- Screen grounding examples -
* begin *

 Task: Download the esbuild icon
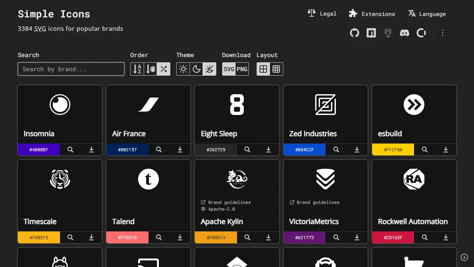pyautogui.click(x=445, y=149)
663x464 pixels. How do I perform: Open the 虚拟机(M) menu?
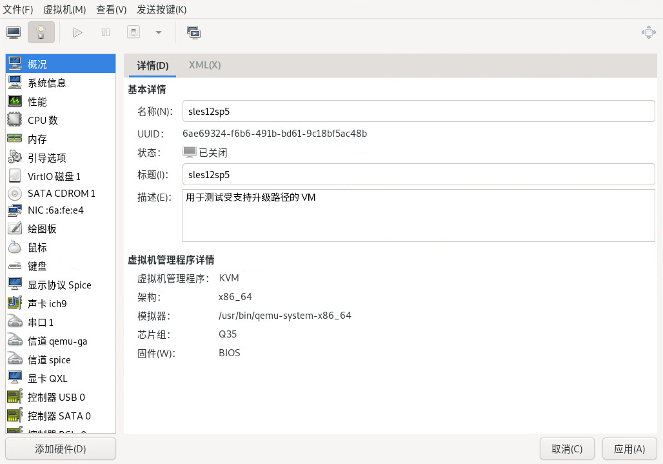(x=64, y=10)
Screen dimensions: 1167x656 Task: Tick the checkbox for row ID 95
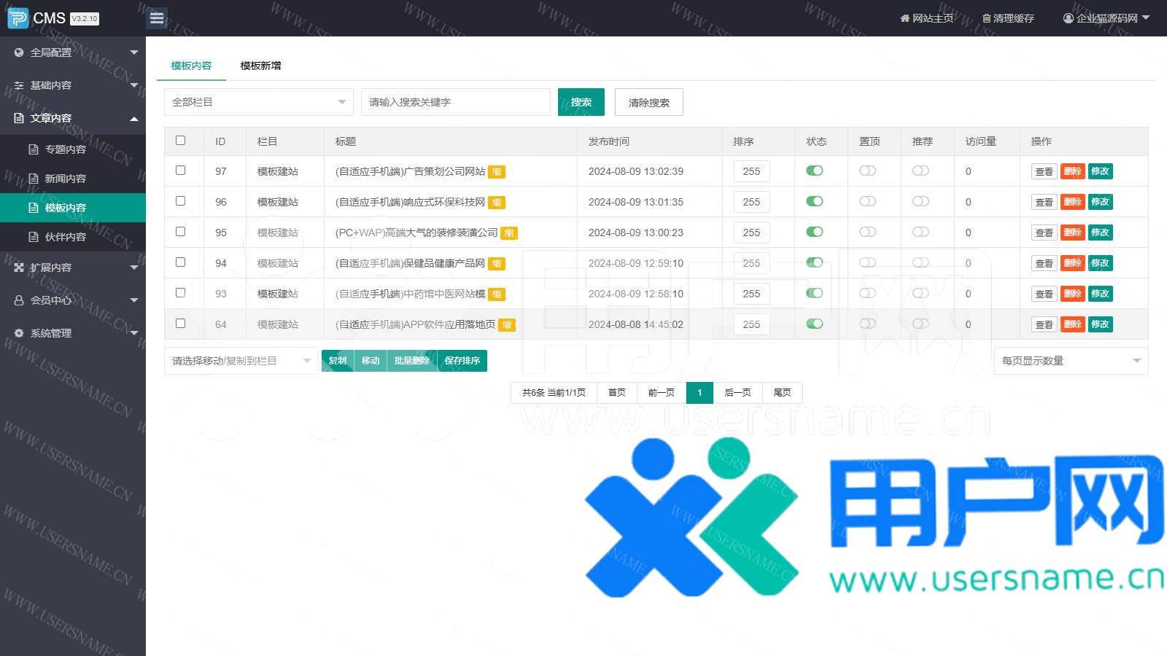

* end *

- CHALLENGE -
Please put each line of the data above into a JSON list of strings, one string per line. Skip blank lines and leave the pictures out.

- RESPONSE FOR THIS EXERCISE -
[
  " Task: Download the esbuild icon",
  "pyautogui.click(x=445, y=149)",
  "663x464 pixels. How do I perform: Open the 虚拟机(M) menu?",
  "(x=64, y=10)",
  "Screen dimensions: 1167x656 Task: Tick the checkbox for row ID 95"
]